Rewrite the data from the line with "The height and" through the end of the data, replacing "screenshot" with "image" and keeping everything else unchanged. Omit the pictures from your answer.

-- Excerpted records follows --

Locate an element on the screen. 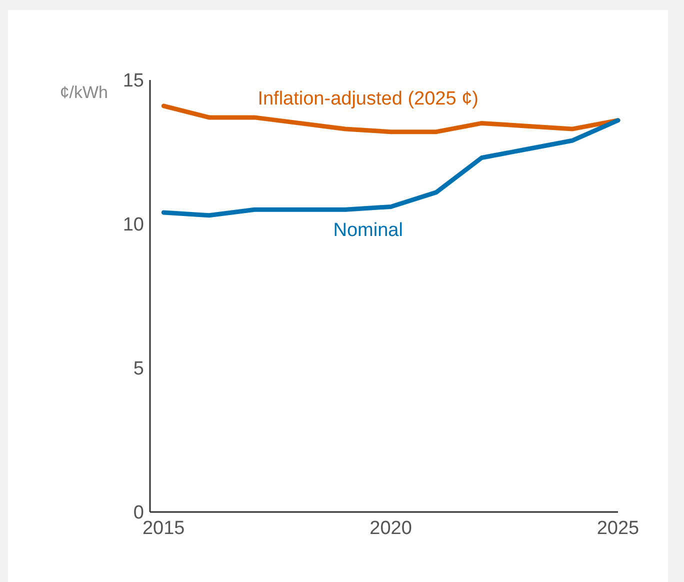 This screenshot has height=582, width=684. y-tick-label: 5 is located at coordinates (138, 369).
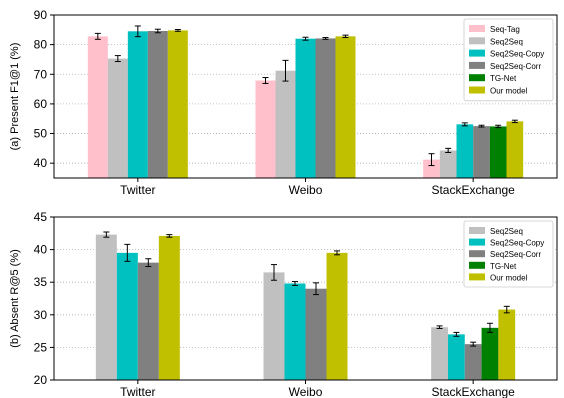 Image resolution: width=564 pixels, height=398 pixels. What do you see at coordinates (41, 380) in the screenshot?
I see `y-tick-label: 20` at bounding box center [41, 380].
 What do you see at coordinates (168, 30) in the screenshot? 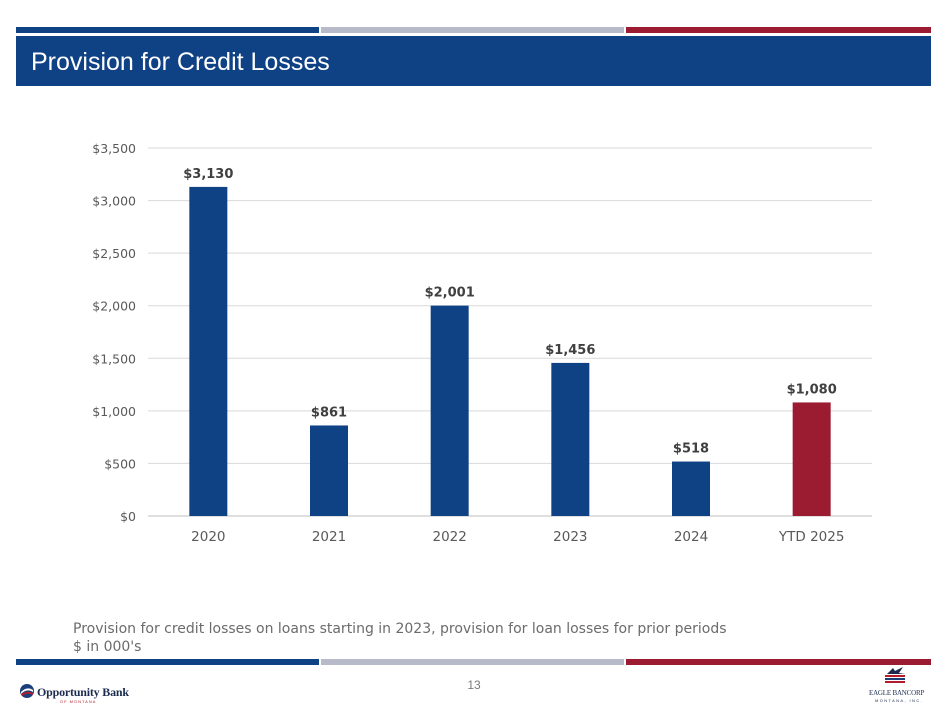
I see `top-stripe-navy` at bounding box center [168, 30].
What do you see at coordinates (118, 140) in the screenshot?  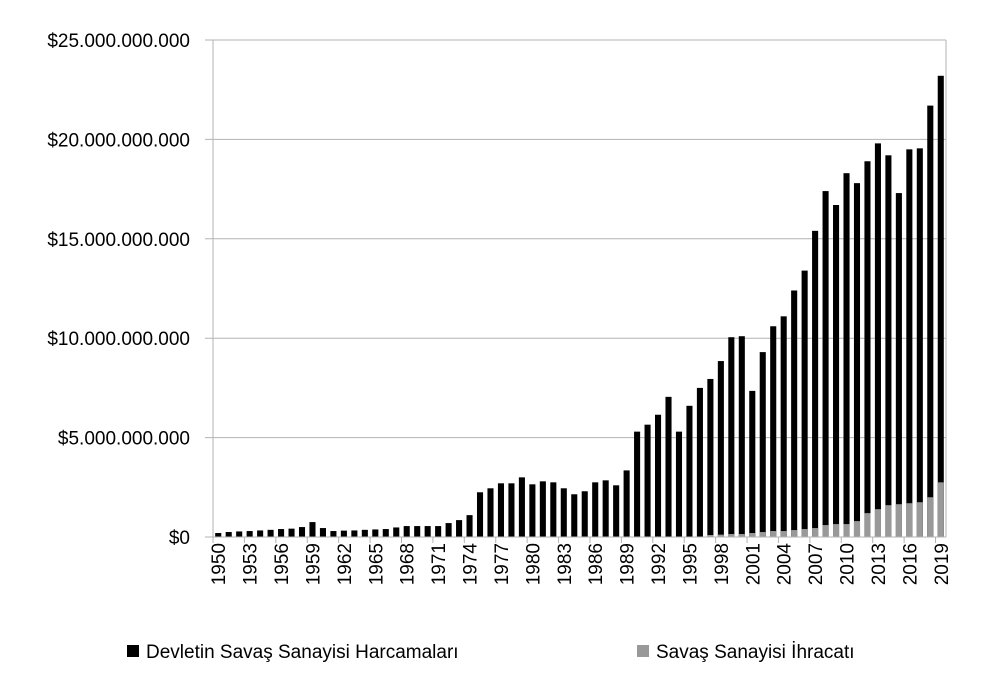 I see `y-tick-label: $20.000.000.000` at bounding box center [118, 140].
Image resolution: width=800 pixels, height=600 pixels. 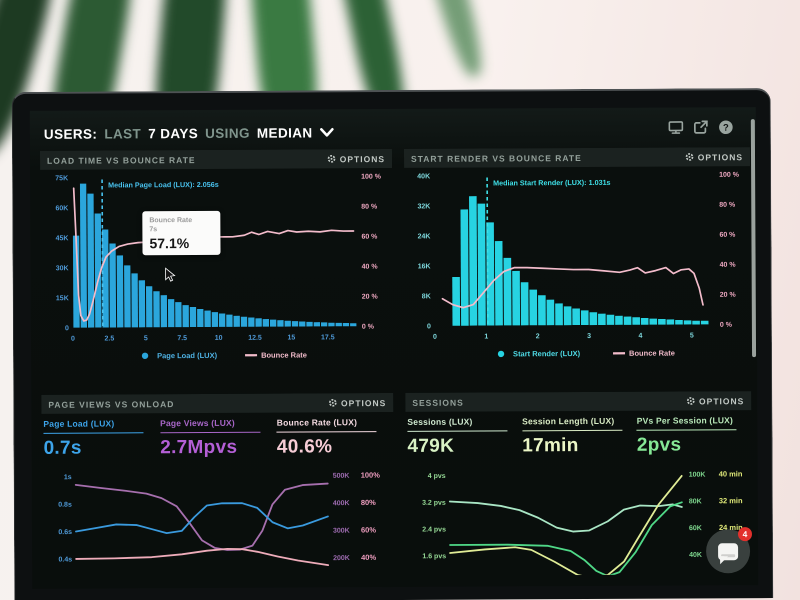 What do you see at coordinates (445, 40) in the screenshot?
I see `plant-leaf` at bounding box center [445, 40].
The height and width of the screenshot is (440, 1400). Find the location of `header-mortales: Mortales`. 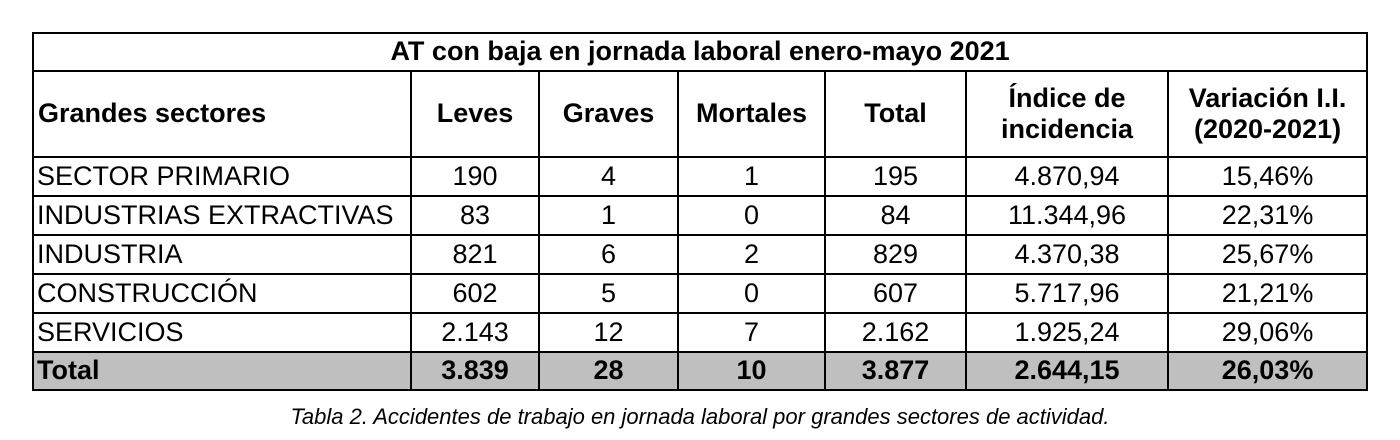

header-mortales: Mortales is located at coordinates (752, 114).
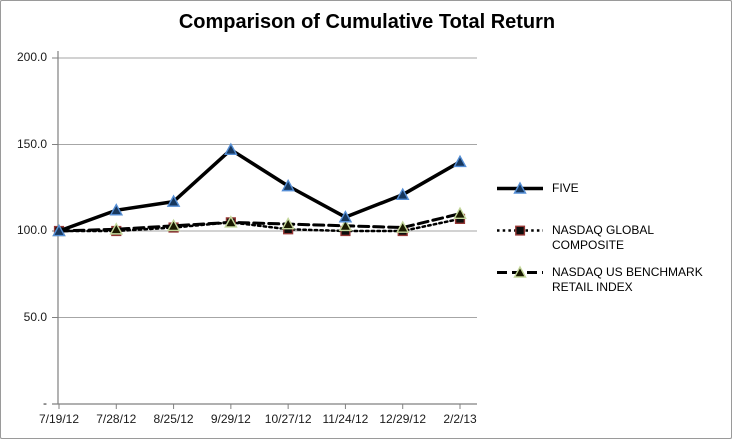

-- Excerpted records concluded --

- **Completed task**:
The height and width of the image is (440, 1400). Find the location of `header-mortales: Mortales`. 

header-mortales: Mortales is located at coordinates (752, 114).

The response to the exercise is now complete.